▽

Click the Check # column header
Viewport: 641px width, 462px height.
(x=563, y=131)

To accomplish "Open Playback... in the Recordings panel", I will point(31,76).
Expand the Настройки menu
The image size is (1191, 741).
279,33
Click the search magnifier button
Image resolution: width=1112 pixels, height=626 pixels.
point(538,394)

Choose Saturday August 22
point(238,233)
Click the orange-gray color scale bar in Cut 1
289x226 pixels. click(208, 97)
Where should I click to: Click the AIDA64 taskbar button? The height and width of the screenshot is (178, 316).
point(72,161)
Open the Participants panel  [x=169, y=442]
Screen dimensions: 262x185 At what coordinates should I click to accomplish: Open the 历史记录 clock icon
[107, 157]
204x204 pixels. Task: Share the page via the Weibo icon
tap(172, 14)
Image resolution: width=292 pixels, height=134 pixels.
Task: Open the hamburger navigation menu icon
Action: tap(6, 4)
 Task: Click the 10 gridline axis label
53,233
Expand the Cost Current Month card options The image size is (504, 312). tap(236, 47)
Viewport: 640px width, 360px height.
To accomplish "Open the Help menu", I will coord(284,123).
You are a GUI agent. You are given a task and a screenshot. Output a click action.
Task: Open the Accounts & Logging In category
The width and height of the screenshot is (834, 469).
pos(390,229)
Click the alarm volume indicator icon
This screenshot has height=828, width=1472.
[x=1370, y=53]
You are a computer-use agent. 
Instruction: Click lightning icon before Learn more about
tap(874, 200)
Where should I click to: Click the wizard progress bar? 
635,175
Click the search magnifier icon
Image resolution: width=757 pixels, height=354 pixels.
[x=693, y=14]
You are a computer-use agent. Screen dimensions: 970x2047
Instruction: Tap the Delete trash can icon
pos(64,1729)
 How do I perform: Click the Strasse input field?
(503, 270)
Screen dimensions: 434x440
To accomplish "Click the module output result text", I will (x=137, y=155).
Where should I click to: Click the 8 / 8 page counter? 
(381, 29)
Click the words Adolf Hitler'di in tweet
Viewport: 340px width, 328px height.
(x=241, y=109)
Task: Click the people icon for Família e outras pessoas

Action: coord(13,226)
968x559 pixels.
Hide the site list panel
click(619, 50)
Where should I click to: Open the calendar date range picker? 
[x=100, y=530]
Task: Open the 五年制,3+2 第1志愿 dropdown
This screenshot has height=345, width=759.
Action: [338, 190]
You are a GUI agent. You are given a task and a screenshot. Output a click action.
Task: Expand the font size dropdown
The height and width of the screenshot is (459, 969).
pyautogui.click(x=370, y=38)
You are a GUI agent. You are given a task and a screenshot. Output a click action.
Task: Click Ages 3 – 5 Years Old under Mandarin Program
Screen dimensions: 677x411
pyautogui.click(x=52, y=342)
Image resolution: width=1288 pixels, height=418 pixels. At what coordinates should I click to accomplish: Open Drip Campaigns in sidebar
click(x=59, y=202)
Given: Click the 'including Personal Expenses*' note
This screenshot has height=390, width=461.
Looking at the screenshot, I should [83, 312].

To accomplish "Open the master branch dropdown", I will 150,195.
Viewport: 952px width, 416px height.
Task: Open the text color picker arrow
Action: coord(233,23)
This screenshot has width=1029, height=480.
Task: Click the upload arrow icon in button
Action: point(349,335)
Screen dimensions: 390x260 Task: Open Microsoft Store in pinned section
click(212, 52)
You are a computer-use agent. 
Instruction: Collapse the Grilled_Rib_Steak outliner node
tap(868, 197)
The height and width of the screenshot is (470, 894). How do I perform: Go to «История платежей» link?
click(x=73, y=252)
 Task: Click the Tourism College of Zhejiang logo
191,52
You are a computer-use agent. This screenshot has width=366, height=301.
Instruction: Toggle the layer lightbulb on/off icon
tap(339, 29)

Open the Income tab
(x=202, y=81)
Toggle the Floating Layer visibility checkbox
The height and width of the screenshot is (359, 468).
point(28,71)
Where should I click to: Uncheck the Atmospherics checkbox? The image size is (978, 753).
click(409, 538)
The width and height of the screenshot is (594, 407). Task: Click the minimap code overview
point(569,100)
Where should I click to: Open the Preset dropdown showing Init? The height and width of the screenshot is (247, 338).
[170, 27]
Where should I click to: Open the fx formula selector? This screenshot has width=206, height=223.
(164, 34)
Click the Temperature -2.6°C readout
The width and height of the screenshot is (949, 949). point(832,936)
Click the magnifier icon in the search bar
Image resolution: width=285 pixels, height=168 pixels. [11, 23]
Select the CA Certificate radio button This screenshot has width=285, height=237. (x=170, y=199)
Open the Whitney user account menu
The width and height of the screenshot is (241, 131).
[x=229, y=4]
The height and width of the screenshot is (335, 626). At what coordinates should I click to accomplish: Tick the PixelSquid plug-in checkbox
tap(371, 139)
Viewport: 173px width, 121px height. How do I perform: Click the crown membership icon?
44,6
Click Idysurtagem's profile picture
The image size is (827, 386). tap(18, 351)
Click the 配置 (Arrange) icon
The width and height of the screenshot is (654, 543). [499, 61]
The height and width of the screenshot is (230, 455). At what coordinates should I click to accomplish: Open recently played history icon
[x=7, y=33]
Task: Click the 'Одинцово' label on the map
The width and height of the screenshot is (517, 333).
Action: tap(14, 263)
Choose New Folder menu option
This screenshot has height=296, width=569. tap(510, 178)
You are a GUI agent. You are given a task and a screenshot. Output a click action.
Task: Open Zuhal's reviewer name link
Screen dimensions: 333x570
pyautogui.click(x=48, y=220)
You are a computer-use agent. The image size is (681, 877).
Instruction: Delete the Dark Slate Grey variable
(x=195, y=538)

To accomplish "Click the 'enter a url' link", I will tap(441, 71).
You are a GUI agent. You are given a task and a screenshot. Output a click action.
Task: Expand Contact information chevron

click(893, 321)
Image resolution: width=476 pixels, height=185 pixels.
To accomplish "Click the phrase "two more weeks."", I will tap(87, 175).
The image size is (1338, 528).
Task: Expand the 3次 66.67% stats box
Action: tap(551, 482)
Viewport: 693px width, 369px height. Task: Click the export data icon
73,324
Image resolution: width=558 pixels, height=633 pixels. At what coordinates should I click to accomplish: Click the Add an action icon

△

Task brief: Once you reach the line with "Where should I click to: Click the AIDA64" in the data above, copy it and every line after it exactly, up to and including the line with "Task: Open the Accounts & Logging In category".

Answer below:
Where should I click to: Click the AIDA64 taskbar button? The height and width of the screenshot is (178, 316).
point(72,161)
Open the Participants panel  [x=169, y=442]
Screen dimensions: 262x185 At what coordinates should I click to accomplish: Open the 历史记录 clock icon
[107, 157]
204x204 pixels. Task: Share the page via the Weibo icon
tap(172, 14)
Image resolution: width=292 pixels, height=134 pixels.
Task: Open the hamburger navigation menu icon
Action: tap(6, 4)
 Task: Click the 10 gridline axis label
53,233
Expand the Cost Current Month card options The image size is (504, 312). tap(236, 47)
Viewport: 640px width, 360px height.
To accomplish "Open the Help menu", I will coord(284,123).
You are a GUI agent. You are given a task and a screenshot. Output a click action.
Task: Open the Accounts & Logging In category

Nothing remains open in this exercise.